WORKS PROGRESS ADMINISTRATION (WPA) 1939-1945

WPA AND ITS IMPORTANCE TO AMERICAN ARTISTS

The Works Progress Administration was an ambitious employment and infrastructure program created by President Franklin D. Roosevelt (FDR) in 1935 during the Great Depression.   It was in existence for eight years and put about 8.5 million Americans to work and part of the New Deal. Designed to prove relief for the unemployed by providing jobs an income for millions of Americans. It is best known for its public works projects such as the Hoover Dam, but it also sponsored projects in the arts, employing thousands of artists, musicians, writers, and actors.

Under Federal One, which is the program in which the WPA artists worked, FDR intended for artists to create inspiring, motivational, and entertaining works that would give a hopeful view of life amidst economic turmoil. Sculptors created monuments and works of art that were reflected and motivated and inspired by parts of “American Life.”

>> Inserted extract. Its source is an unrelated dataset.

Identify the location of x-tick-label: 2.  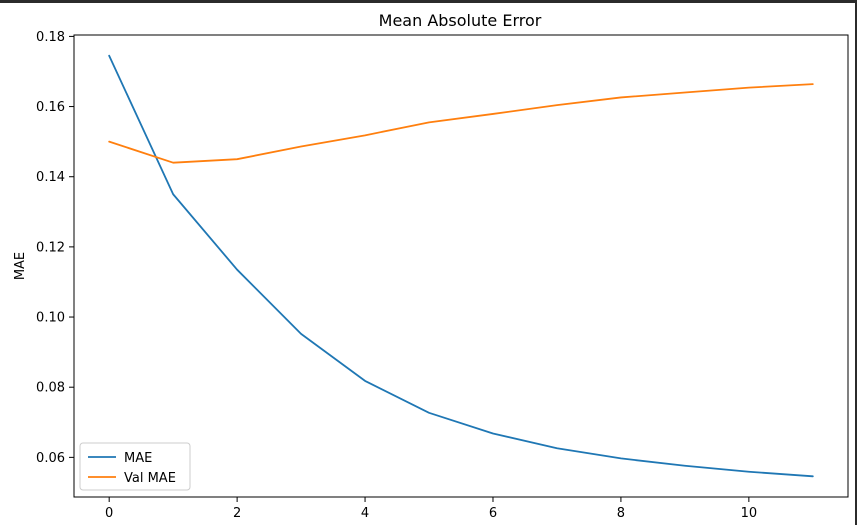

Mr. Hebald’s WPA work that still exists today, reflects aspects of the American worker and parenting in PigaBack where a father carries his young child on his back. In Elements in a Life Study about apartment life in New York City during the Great Depression one feels the deep oppression of economic woes of the time. One of the musicians who was ever present in American artistic circles during this time, was Huddy Lead Belly and because of Hebald’s intimate friendship with him, he immortalized his portrait in Lead Belly the Guitarist. One of the only remaining public works of art, though currently displaced, WPA works of Hebald can be found is Boating on Toms River which was commissioned for the US Postal Office in Toms River, New Jersey. Unfortunately, many of his larger public works have long since been destroyed. Hebald graduated from the WPA arts school and later taught art through its teaching program. He found contemporaries through the WPA and the A.C. A. Gallery acquiring life-long friendships with sculptor Chaim Gross, Mexican muralist David Alfaro Siqueiros, painter Willem de Kooning, and sculptor/artist Isamu Noguchi.